I wanted to do a 10-year gap analysis, emphasizing the effect of the 2008 housing crisis, so I used datasets from 2007 and 2017 to build the model.  I first focused on New Mexico as an emerging hot spot and Nebraska as an emerging cold spot, determined in a previous GIS spatial analysis, to highlight extreme, contrasting states.  I started off with over 40k rows and 800 columns in each dataset, and using a combination of correlation, high nullity, data insight, and domain knowledge I whittled the data down to 33 columns and a final dataset of 4k records, optimizing with python reference scripts for frequently used code.
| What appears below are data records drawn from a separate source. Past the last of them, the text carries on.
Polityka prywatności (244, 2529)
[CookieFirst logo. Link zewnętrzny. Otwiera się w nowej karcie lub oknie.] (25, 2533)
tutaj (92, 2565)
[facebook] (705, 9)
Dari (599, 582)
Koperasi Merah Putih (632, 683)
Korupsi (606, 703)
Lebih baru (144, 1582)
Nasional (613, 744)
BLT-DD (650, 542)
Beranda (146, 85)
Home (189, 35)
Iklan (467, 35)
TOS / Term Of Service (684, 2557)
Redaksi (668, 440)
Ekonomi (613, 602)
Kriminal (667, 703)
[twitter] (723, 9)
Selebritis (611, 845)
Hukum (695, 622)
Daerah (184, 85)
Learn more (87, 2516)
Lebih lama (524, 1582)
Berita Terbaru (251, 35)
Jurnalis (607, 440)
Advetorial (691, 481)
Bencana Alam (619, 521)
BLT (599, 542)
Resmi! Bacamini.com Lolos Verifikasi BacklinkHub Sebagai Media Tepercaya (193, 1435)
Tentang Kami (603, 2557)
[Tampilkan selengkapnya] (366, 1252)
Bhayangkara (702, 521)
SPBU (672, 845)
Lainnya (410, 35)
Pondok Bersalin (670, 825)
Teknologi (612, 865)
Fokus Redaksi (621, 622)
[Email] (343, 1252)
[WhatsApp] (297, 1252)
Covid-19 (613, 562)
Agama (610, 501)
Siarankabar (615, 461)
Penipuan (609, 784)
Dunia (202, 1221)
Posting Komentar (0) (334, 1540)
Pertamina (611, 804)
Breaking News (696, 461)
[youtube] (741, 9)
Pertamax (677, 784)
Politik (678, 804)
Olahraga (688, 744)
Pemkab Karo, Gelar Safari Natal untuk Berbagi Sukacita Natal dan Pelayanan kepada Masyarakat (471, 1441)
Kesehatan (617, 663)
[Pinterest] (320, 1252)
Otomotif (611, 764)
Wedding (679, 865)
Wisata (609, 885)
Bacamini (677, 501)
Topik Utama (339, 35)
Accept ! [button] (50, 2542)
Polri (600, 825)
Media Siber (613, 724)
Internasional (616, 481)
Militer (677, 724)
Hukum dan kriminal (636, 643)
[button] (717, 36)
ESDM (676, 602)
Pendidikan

I used a Vote Ensemble with Random Forest, Gradient Boost, and Bagging Classifier ending in a final CV score of 95%.

Takeaways

I focused on an interpretable model on purpose.  I wanted to see what are the biggest impacts leading to food insecure communities.  I was surprised throughout my analysis, from the EDA to the final interpreted results.  The initial exploration showed me that the households requesting SNAP were not big families, maybe one or two children at most, and not alot of elderly members.  There was one initial correlation, with almost half being single moms as head of household.  As I got into the EDA, more correlations emerged like less working poor in 2017 vs 2007 and more assistance programs available for applicants. At this point, I noticed New Mexico seemed more vulnerable to economic changes than Nebraska.

Ultimately, the biggest surprise was in the interpretable coefficients of the model itself.  Which told me the top 4 biggest impacts in predicting a household requesting SNAP is how expensive and how stable their housing situation was.